今天我们使用的数据是 DISCO 图谱网站上的骨髓单细胞测序数据,该数据集包含了28万细胞,为了更方便地进行实操,我们挑选了以 HSC 为起点的髓系和红系数据,并随机挑选了15000个细胞,作为我们的示例数据。
示例数据
链接:https://pan.baidu.com/s/1pPp4pOnYbIwW30EFi8xbRg?pwd=joe1
提取码:joe1
里面有两个压缩包:
- 无原始数据(已经处理好的,可以不跑data_prepare这一步)
- 含原始数据(文件较大,处理过程保存在data_prepare,你可以按照原始数据再重新构建一个新的练习数据)
【建议】
你可以先下载无原始数据的,用我处理好的数据先跑下来,避免下载太久
代码实操
1. 构建SingleCellExperiment对象
通常情况下,做轨迹分析之前,我们现在已经拥有一个经过质控、降维、并注释好的 seurat 对象,并且你应该对你的细胞轨迹有一个基本的生物学概念。我们简单看看注释的情况:
从下图我们初步可以判断,从生物学角度,HSC 作为发育起点,大致存在 HSC --> Myeloid 和 HSC --> Erythroblast 两个 lineage。
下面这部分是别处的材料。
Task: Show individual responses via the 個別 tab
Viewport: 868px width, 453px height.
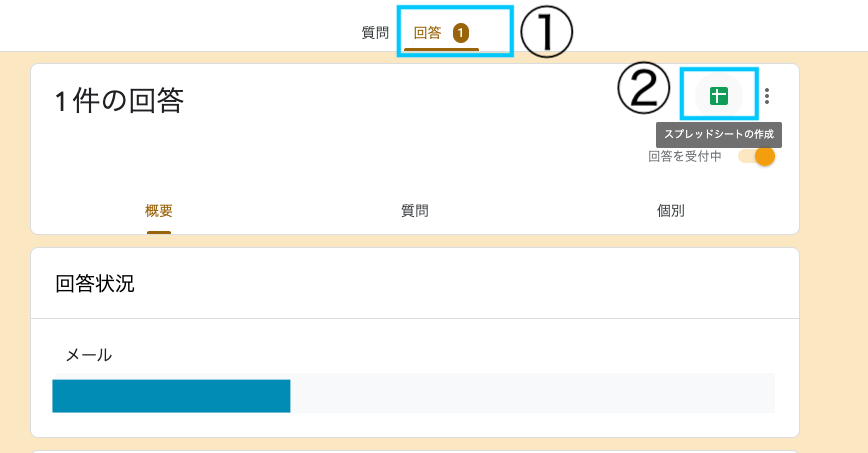Action: click(x=671, y=210)
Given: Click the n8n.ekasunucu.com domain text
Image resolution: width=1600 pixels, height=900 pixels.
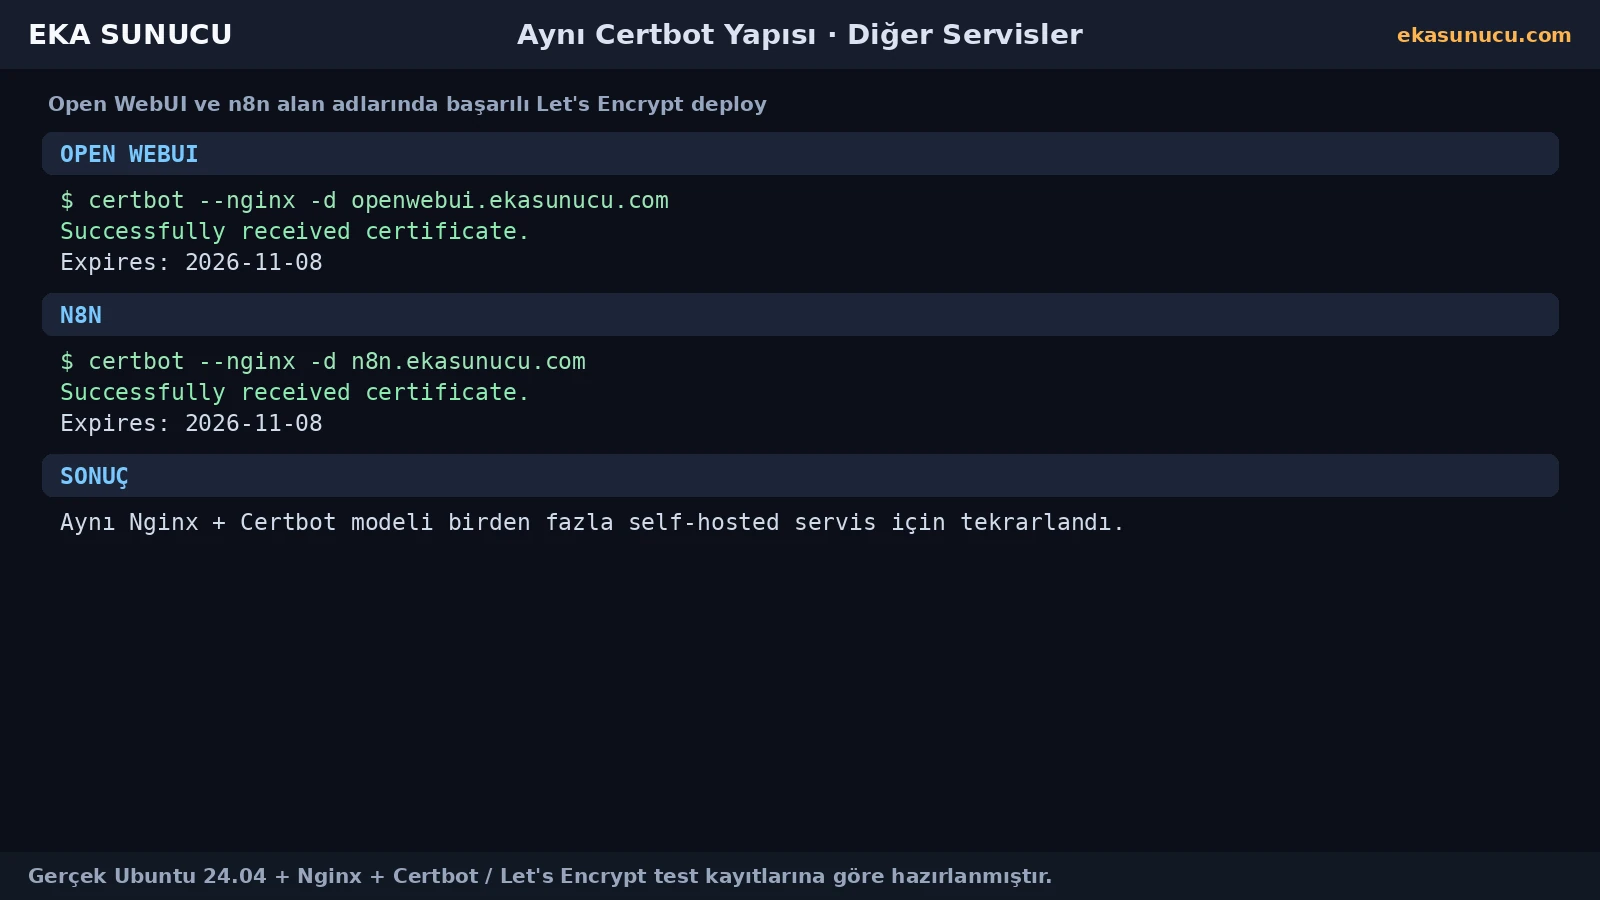Looking at the screenshot, I should click(468, 362).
slingshot 接收的是 sce 对象,因此我们首先要构建一个。
在此我们把矩阵提取出来构建,你也可以网上找 seurat 对象直接转换的方法。
# 加载R包
# 首先你需要把这些包安装好
suppressPackageStartupMessages({
library(slingshot)
library(SingleCellExperiment)
library(qs)
library(tidyverse)
library(RColorBrewer)
})
# 加载数据
scobj = qs::qread(file = 'data/01_data_prepare.qs')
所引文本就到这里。